===== Extracted information =====
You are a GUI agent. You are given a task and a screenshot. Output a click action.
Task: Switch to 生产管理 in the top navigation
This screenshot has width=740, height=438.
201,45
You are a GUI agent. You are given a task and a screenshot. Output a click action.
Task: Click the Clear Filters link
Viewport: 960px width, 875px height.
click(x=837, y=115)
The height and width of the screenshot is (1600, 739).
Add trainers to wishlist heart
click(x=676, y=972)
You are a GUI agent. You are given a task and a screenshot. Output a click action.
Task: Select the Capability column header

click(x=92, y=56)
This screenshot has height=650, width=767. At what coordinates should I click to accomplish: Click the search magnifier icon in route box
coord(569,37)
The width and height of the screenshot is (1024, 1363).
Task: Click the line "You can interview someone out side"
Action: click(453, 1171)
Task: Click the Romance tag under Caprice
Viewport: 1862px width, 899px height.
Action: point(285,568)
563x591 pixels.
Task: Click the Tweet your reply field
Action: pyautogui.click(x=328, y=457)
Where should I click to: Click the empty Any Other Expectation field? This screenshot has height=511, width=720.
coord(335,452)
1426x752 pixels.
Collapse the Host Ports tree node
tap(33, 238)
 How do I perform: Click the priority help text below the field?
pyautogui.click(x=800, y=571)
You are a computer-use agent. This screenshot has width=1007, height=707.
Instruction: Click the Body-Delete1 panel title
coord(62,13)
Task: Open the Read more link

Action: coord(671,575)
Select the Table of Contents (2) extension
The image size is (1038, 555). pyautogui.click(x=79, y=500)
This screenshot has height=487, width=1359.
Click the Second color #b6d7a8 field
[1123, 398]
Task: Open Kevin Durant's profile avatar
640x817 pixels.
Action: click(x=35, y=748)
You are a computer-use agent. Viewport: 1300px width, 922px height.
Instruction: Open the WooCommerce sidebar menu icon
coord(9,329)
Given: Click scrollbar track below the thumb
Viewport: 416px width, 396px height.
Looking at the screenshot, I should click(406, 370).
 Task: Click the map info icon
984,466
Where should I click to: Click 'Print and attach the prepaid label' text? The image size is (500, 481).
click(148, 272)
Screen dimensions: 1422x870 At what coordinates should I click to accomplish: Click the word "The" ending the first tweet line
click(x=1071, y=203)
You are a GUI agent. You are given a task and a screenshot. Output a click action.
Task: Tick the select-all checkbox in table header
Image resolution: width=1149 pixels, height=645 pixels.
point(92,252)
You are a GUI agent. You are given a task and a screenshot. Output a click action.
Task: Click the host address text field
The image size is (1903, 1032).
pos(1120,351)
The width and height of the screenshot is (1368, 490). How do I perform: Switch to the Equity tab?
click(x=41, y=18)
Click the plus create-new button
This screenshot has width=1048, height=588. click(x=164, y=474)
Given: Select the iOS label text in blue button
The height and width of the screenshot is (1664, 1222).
=====
Your instructions: Every entry above must be returned word for word.

Output for this exercise:
You are a GUI agent. You are given a task and a screenshot. Output a click action.
Task: Switch to 生产管理 in the top navigation
This screenshot has width=740, height=438.
201,45
You are a GUI agent. You are given a task and a screenshot. Output a click action.
Task: Click the Clear Filters link
Viewport: 960px width, 875px height.
click(x=837, y=115)
The height and width of the screenshot is (1600, 739).
Add trainers to wishlist heart
click(x=676, y=972)
You are a GUI agent. You are given a task and a screenshot. Output a click action.
Task: Select the Capability column header

click(x=92, y=56)
This screenshot has height=650, width=767. At what coordinates should I click to accomplish: Click the search magnifier icon in route box
coord(569,37)
The width and height of the screenshot is (1024, 1363).
Task: Click the line "You can interview someone out side"
Action: click(453, 1171)
Task: Click the Romance tag under Caprice
Viewport: 1862px width, 899px height.
Action: point(285,568)
563x591 pixels.
Task: Click the Tweet your reply field
Action: pyautogui.click(x=328, y=457)
Where should I click to: Click the empty Any Other Expectation field? This screenshot has height=511, width=720.
coord(335,452)
1426x752 pixels.
Collapse the Host Ports tree node
tap(33, 238)
 How do I perform: Click the priority help text below the field?
pyautogui.click(x=800, y=571)
You are a computer-use agent. This screenshot has width=1007, height=707.
Instruction: Click the Body-Delete1 panel title
coord(62,13)
Task: Open the Read more link

Action: coord(671,575)
Select the Table of Contents (2) extension
The image size is (1038, 555). pyautogui.click(x=79, y=500)
This screenshot has height=487, width=1359.
Click the Second color #b6d7a8 field
[1123, 398]
Task: Open Kevin Durant's profile avatar
640x817 pixels.
Action: click(x=35, y=748)
You are a computer-use agent. Viewport: 1300px width, 922px height.
Instruction: Open the WooCommerce sidebar menu icon
coord(9,329)
Given: Click scrollbar track below the thumb
Viewport: 416px width, 396px height.
Looking at the screenshot, I should click(406, 370).
 Task: Click the map info icon
984,466
Where should I click to: Click 'Print and attach the prepaid label' text? The image size is (500, 481).
click(148, 272)
Screen dimensions: 1422x870 At what coordinates should I click to accomplish: Click the word "The" ending the first tweet line
click(x=1071, y=203)
You are a GUI agent. You are given a task and a screenshot. Output a click action.
Task: Tick the select-all checkbox in table header
Image resolution: width=1149 pixels, height=645 pixels.
point(92,252)
You are a GUI agent. You are given a task and a screenshot. Output a click action.
Task: Click the host address text field
The image size is (1903, 1032).
pos(1120,351)
The width and height of the screenshot is (1368, 490). How do I perform: Switch to the Equity tab?
click(x=41, y=18)
Click the plus create-new button
This screenshot has width=1048, height=588. click(x=164, y=474)
Given: Select the iOS label text in blue button
The height and width of the screenshot is (1664, 1222).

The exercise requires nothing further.